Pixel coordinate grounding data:
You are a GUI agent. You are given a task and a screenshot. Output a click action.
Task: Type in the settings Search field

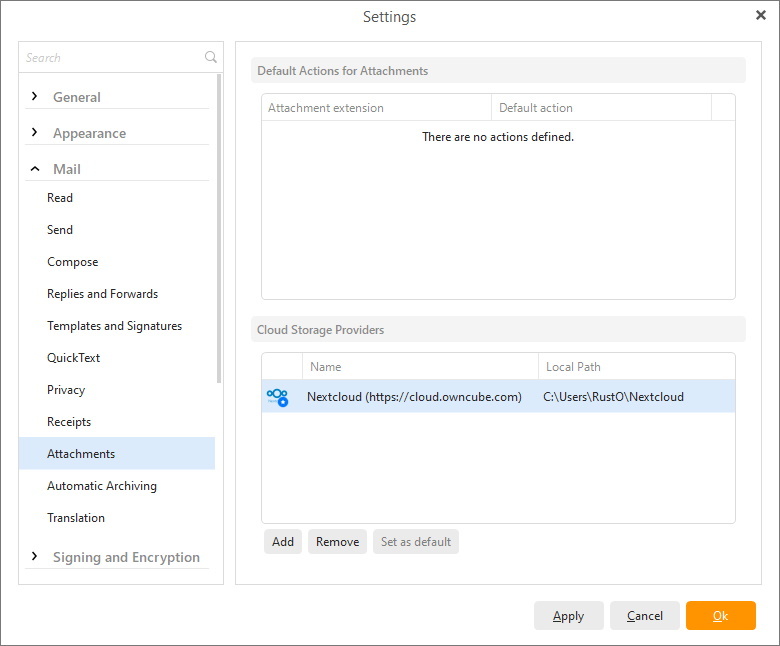(110, 58)
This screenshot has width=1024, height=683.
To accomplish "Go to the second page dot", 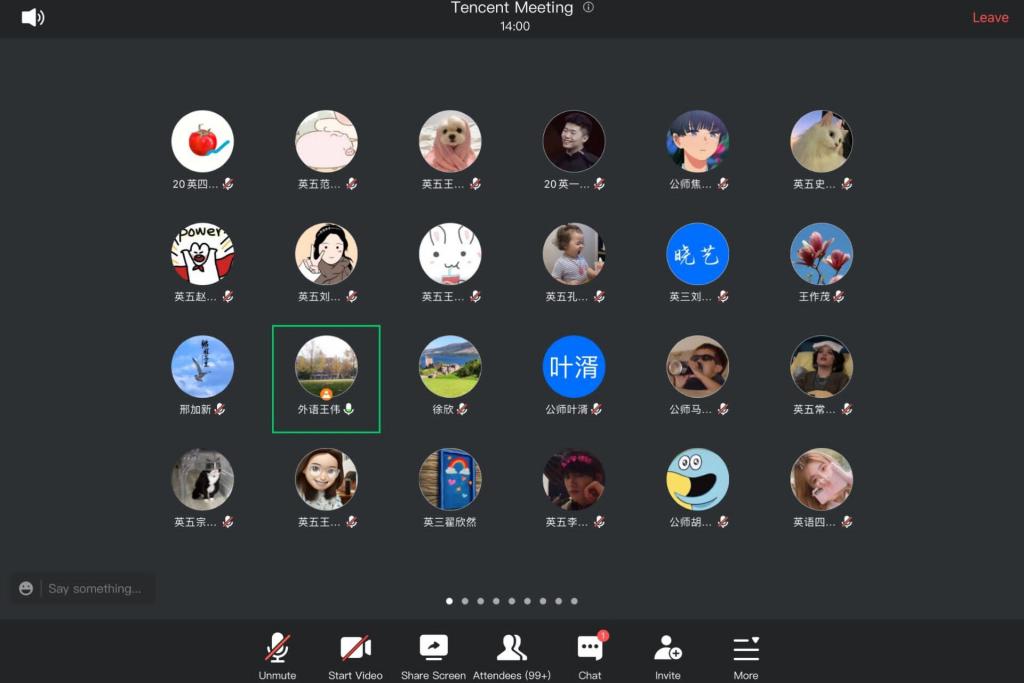I will pyautogui.click(x=465, y=601).
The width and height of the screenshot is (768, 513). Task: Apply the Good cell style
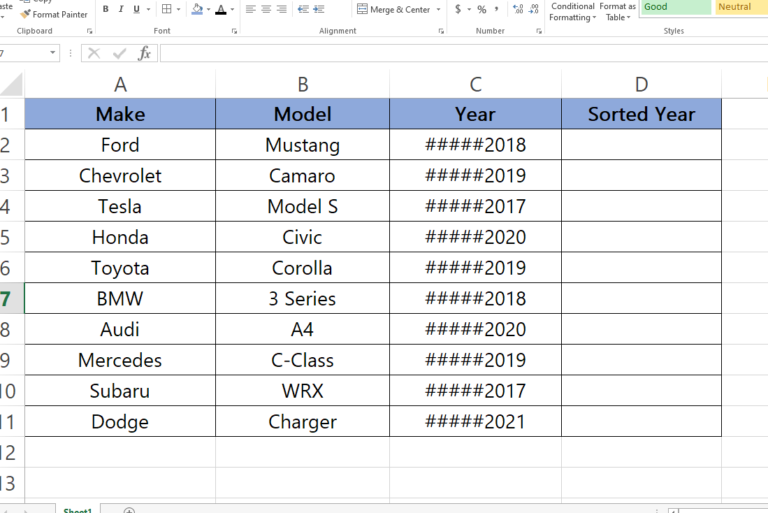(x=674, y=7)
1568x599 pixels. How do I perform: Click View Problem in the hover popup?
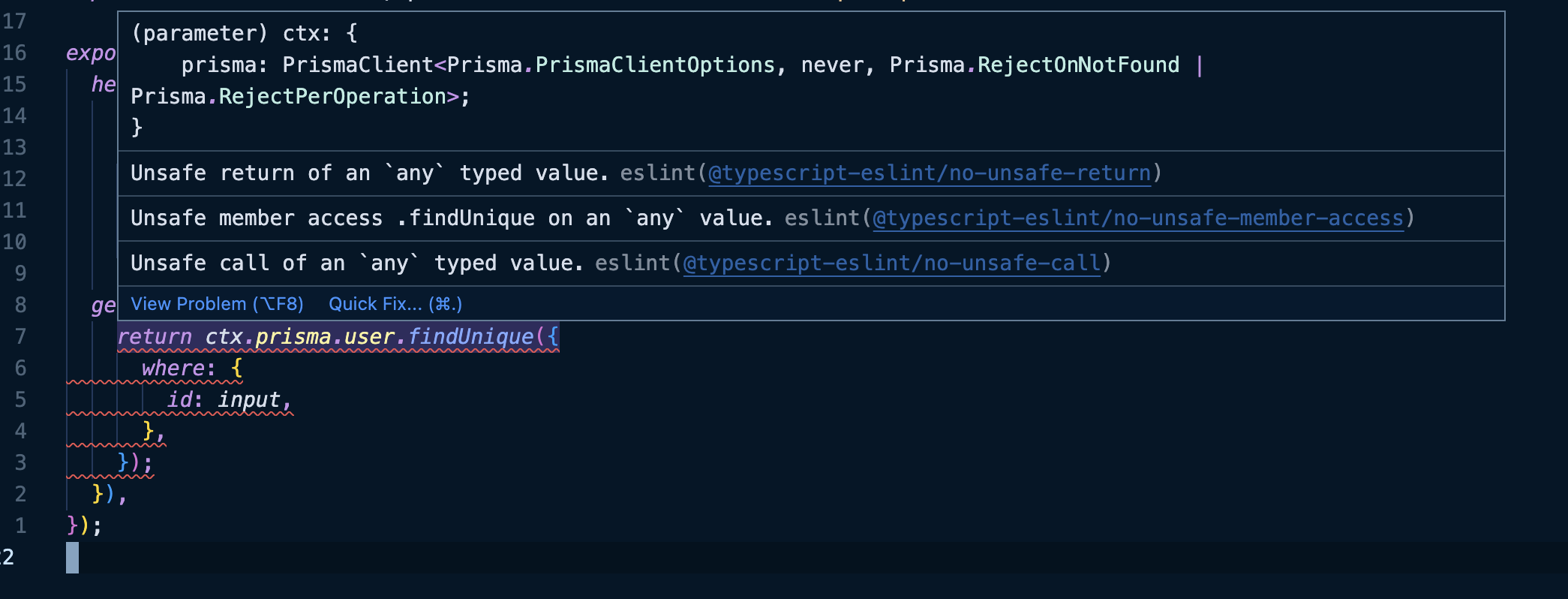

### What is expected
Exclude every picture, then return precisely the lines that run from the line containing "The width and" through the end of the entries above.

### Expected answer
The width and height of the screenshot is (768, 513). Task: Apply the Good cell style
(x=674, y=7)
1568x599 pixels. How do I perform: Click View Problem in the hover popup?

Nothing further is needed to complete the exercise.